- **Task to complete**
Copy, word for word, the lines of the entries below between the one with "Task: Click the 状态 column header" and the one with "The height and width of the screenshot is (710, 1392).", inclusive, and leave out everything else.

- **Entries shown**
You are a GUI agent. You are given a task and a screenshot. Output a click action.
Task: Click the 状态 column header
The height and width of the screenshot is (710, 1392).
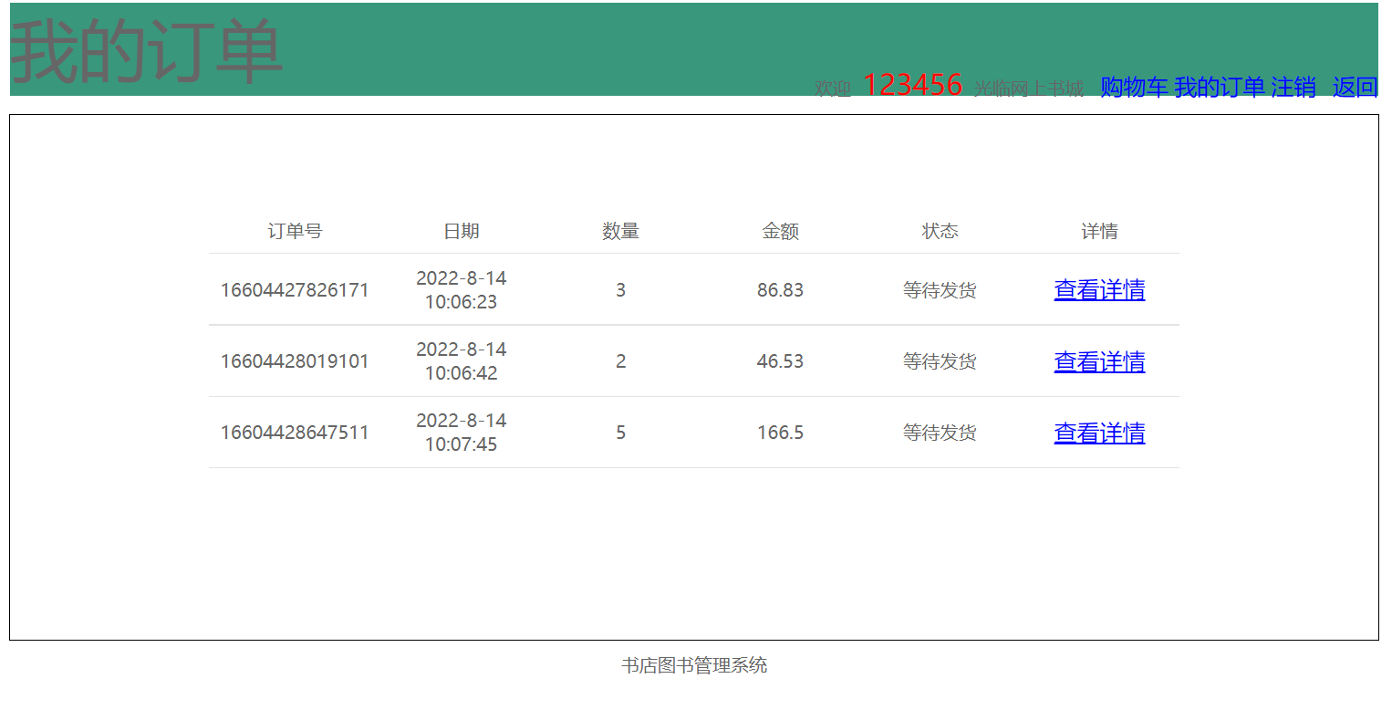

---

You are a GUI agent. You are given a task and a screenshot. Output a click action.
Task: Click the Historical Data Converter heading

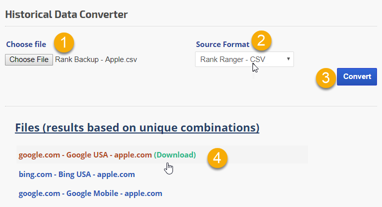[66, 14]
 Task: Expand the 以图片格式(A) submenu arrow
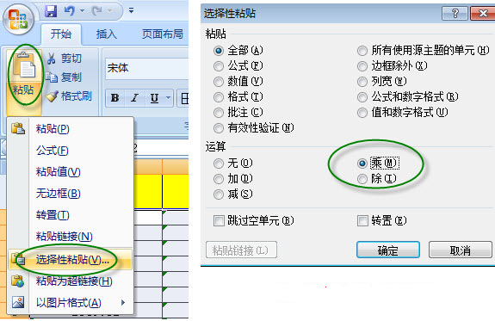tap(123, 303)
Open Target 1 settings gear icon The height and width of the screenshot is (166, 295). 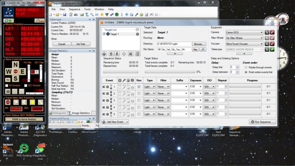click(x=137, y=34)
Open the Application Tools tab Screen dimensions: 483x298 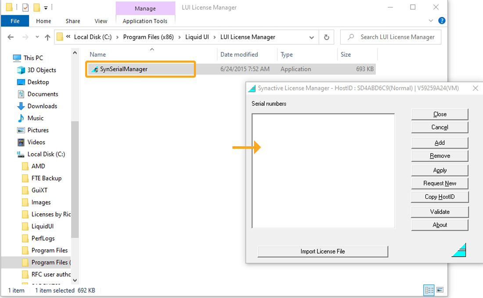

...

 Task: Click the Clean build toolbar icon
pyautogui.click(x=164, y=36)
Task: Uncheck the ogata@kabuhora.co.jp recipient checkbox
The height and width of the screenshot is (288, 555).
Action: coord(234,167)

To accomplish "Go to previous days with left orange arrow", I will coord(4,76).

- **Response for this exercise**
Task: Click the 状态 column header
The height and width of the screenshot is (710, 1392).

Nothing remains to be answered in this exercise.